You are probably being recorded (and transcribed)
Approximate overview
If you’d like to suggest token events, please let me know in advance of class.
I’ve missed way too many readings / labs / metas. What do I do?
Let’s chat.
The reports are missing the most recent labs, readings, and metas, right?
Yes.
Can I assume that if I turned in a lab, reading, and/or meta, I’m getting a satisfactory for it?
Almost certinaly.
Can I turn in third redos even if I don’t turn in the second redo?
Of course.
Do third redos cost tokens?
Yes. All redos after the first cost tokens. However, you have infinte tokens.
So the only thing that will affect my grade based on LAs and MPs are the missing labs, readings, and metas?
Yes.
How many LAs are there?
Whoops. There are 49. Since I miscounted, I’m not increasing the LA requirements for each grade. (You should, of course, all strive for 49.)
How do I make an appointment with you?
Suggest a time on Outlook scheduler.
Email me to see when I’m available.
Talk to me after class.
Will SoLA 12 be graded before SoLA 13?
Yes.
If I have something ungraded from an old SoLA, what should I do?
Let me know. I didn’t think I missed anything.
I don’t remember implementing priority queues. What should I do on the LA?
It’s fine if you summarize a design you made.
Does it matter where we start in Prim’s algorithm?
Nope. It works with any starting vertex.
When is Kruskal’s better than Prim’s, or the other way around?
Whichever we can more easily implement is better. (Alternately, whichever of our implementations generally runs faster is better.)
I find Prim’s easier to implement, since we need more structures to check for cycles.
Can you explain more of what’s meant by weighted and unweighted/directed and undirected?
Weighted: Each edge has a weight which represents the “cost” of following that edge.
Unweighted: No weight on edges (all are the same).
Directed: Edgs are “one-way” (like one-way streets).
Undirected: Edges are two-way.
Maybe give more visual examples to help explain, for instance, the minimum spanning tree?
Yes.
Do these algorithms work with all values, zero or greater, or only positive values?
Zero or greater. We generally require that the graph have only non-negative values to find an MST.
You can always convert a graph with negative edges to one with nonnegative edges by adding the inverse of the smallest value.
A spanning tree is a tree that connects all of the vertices in the graph.
A minimum spanning tree is the smallest of all such trees for that graph.

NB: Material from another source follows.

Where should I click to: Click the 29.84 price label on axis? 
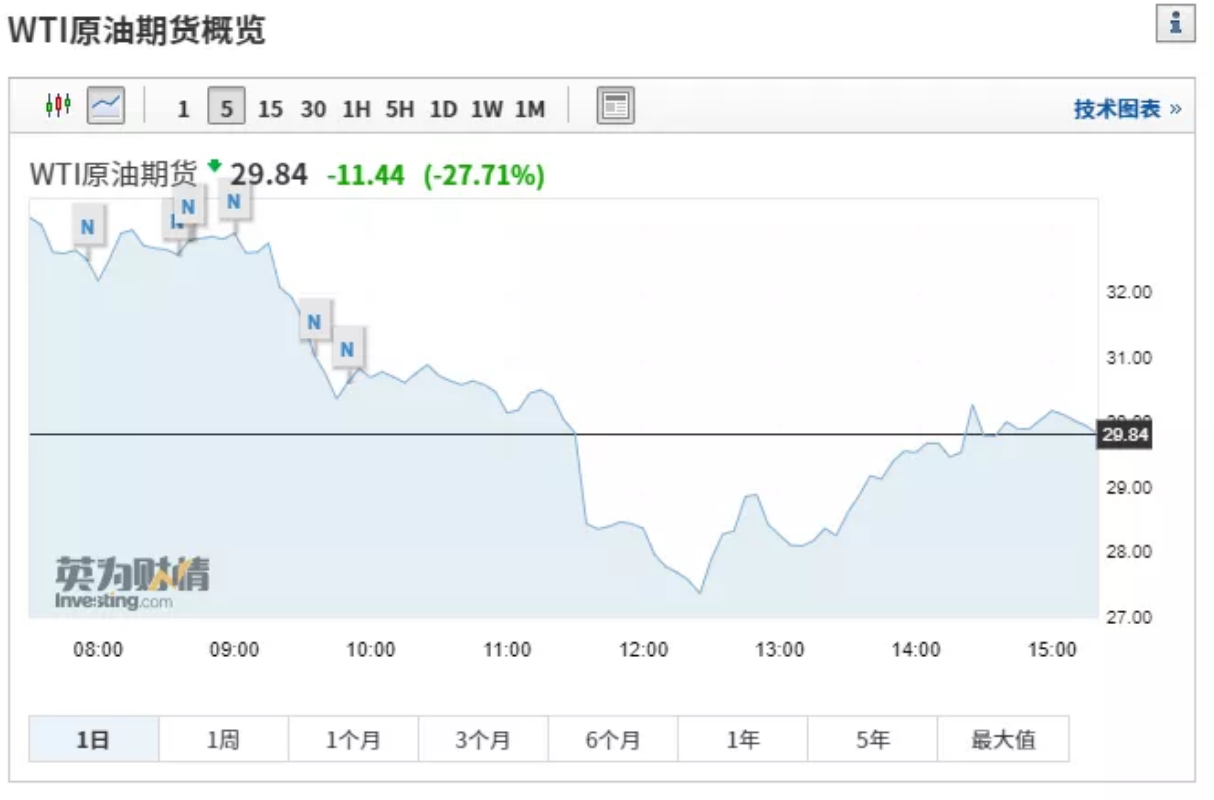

We normally look for MSTs in undirected weighted graphs.
TPS
Pick a random vertex
Add the shortest edge from that vertex to the MST
Repeatedly:
Add the shortest edge attached to the partial MST that doesn't create
a cycle
Until all vertices are in the MST.
How do we (efficiently) tell if we have a cycle?
TPS
Basic algorithm?
Repeat
add the shortest edge that won't form a cycle
Until we've added n-1 edges
How do we (efficiently) tell if we have a cycle?
Problem: Find the “optimal” something (shortest)
Strategy: Pick the “local” optimum
For example, when making change in the US, if you want the fewest coins, you first take as many quarters as possible, then as many dimes, then as many nickles, and then the pennies.
83 cents: three quarters, leaves 8 cents, one nickle, leaves three cents, three pennies.
Is there another situation in which we repeatedly find the smallest/largest in order to solve a problem?
We now have two “big picture” design strategies:
Pick a random vertex
Add all of the edges from that vertex to REMAINING
While edges remain
Grab the remaining edge with the lowest weight
If either vertex is not in the minimum-spanning tree
Add the edge to MST
Mark both vertices
Add all the edges from that vertex to REMAINING
(arguably, you should only add those that don't lead back to the MST)
TPS
Assume that you have full access to the Graph class that I provided (e.g., that you can even look at the internals).
a. What will you use for the priority queue? (Hint: Look at preexisting Java libraries.)
b. What comparator will you use to order edges by weight?
c. Prim’s requires undirected graphs. How will you accommodate that issue?
d. How will you represent the MST?
e. How will you pick a random starting vertex?
f. How will you grab the remaining edge with lowest weight?
We have a priority queue. Duh
g. How will you determine if a vertex is in the MST?
Marking.
h. How will you print out the MST?
Do the Dijkstra’s lab first. If you happen finish, try the MST lab.